The Qualys Threat Research Unit (TRU) says it has uncovered three flaws in Ubuntu's unprivileged user namespace restrictions that could allow a local attacker to gain full administrative capabilities.
Linux distributions generally allow unprivileged users to create namespaces that help in creating containers and additional sandboxing functionality for programs such as container runtimes, but that also creates a weak spot.
"Most major Linux distributions permit unprivileged users to create namespaces in which they effectively gain full administrative rights," said Saeed Abbasi, manager, vulnerability research, at Qualys. "While beneficial for creating containers and sandboxes, this significantly expands the kernel's attack surface."
While the three bypasses uncovered by Qualys don't enable complete system takeover by themselves, they do present risks when combined with other vulnerabilities, typically kernel-related, making them exploitable by unprivileged users.
Each would allow a local attacker to create user namespaces with full administrative capabilities.
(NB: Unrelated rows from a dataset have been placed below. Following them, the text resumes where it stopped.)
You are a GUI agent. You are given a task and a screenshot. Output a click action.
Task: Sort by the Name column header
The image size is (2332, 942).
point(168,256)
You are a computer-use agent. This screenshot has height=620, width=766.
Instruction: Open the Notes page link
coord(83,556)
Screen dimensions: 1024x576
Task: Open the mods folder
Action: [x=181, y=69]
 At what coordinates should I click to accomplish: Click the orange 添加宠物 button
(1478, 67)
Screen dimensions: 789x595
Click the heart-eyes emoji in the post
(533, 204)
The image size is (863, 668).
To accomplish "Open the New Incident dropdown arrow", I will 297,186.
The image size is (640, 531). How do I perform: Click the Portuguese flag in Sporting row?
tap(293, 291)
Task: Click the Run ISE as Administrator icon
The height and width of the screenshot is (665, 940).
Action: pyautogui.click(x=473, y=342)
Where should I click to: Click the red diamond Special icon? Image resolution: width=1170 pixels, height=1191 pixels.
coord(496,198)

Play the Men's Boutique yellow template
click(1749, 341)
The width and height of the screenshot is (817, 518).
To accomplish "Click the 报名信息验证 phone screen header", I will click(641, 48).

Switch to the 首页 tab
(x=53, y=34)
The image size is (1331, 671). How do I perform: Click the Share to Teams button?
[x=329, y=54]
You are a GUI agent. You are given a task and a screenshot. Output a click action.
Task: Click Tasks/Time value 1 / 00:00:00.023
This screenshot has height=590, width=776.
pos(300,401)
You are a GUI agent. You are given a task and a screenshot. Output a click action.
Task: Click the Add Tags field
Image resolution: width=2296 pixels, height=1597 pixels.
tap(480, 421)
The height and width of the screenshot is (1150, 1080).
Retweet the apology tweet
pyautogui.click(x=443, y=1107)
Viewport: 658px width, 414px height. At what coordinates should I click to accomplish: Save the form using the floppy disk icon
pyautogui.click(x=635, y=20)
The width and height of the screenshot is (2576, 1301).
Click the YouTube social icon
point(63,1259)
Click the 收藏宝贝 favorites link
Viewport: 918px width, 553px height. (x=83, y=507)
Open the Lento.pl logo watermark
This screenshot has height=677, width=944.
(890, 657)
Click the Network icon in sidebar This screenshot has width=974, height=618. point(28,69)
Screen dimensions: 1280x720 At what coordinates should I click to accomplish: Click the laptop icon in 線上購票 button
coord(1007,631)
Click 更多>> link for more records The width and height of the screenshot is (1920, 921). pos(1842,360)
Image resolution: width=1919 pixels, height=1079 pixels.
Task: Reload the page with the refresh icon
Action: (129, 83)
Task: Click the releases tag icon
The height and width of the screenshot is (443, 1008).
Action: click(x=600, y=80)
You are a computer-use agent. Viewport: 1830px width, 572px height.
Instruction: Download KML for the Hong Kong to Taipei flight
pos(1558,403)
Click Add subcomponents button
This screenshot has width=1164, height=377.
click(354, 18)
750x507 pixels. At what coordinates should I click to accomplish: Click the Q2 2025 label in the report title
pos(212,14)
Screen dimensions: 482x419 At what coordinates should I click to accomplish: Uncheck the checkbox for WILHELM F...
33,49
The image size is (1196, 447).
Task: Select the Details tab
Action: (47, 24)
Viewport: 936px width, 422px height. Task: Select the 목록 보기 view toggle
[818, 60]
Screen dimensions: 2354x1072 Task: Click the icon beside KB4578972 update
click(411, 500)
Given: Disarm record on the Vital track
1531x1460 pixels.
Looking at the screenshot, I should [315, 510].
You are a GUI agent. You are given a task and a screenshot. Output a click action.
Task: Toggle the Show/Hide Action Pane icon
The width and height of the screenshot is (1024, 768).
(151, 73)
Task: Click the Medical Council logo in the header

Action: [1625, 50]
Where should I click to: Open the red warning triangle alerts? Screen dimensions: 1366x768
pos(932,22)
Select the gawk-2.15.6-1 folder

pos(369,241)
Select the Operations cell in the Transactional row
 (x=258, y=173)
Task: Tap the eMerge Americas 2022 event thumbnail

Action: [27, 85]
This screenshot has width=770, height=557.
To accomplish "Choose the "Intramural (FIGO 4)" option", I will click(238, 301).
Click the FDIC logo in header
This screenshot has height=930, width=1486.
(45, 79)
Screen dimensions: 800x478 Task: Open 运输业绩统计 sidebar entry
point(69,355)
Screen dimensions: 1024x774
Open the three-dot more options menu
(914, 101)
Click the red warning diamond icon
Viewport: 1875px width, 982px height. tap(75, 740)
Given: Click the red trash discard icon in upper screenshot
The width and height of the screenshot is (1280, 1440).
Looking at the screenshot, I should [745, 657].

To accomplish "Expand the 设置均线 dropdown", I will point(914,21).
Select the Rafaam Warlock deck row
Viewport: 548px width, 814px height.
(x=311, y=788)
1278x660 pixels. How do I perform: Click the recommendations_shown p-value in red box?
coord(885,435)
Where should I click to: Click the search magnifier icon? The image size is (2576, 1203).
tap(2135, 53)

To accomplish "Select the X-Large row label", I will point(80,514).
Attackers could then use these namespaces to gain administrative privileges, allowing them to exploit vulnerabilities in kernel components and open up other attacks to allow threat actors to get full system access.
An unprivileged local attacker, said Qualys, can simply use the aa-exec tool, which is installed by default on Ubuntu, to transition to one of the many pre-configured AppArmor profiles that allow the creation of user namespaces with full capabilities.
They can first execute a busybox shell, again installed by default, which allows the creation of user namespaces with full capabilities. They can also LD_PRELOAD a shell into one of the programs whose pre-configured AppArmor profile does allow this.
Qualys disclosed the vulnerabilities to the Ubuntu Security Team on January 15, and said it's been working with Ubuntu since then.
According to Ubuntu, installations can be strengthened and the first two bypasses mitigated through restricting unprivileged unconfined profile changes by making sure the kernel 'apparmor_restrict_unprivileged_unconfined sysctl' setting is enabled.
Broad AppArmor profiles should be removed, said Ubuntu, and the bwrap profile used by the Nautilus file manager should be defined, based on the one from the AppArmor repository.
"In addition to preparing extensive documentation that explains the nuances behind the AppArmor hardening functionality, we are developing new features that will further decrease the attack surface in the event of unforeseen Linux kernel vulnerabilities," said Ubuntu.
"The current issues with the above mitigations will be addressed via new AppArmor features and made available by default on standard installations. These will be selectively backported to supported Ubuntu releases via Stable Release Updates or introduced in new releases."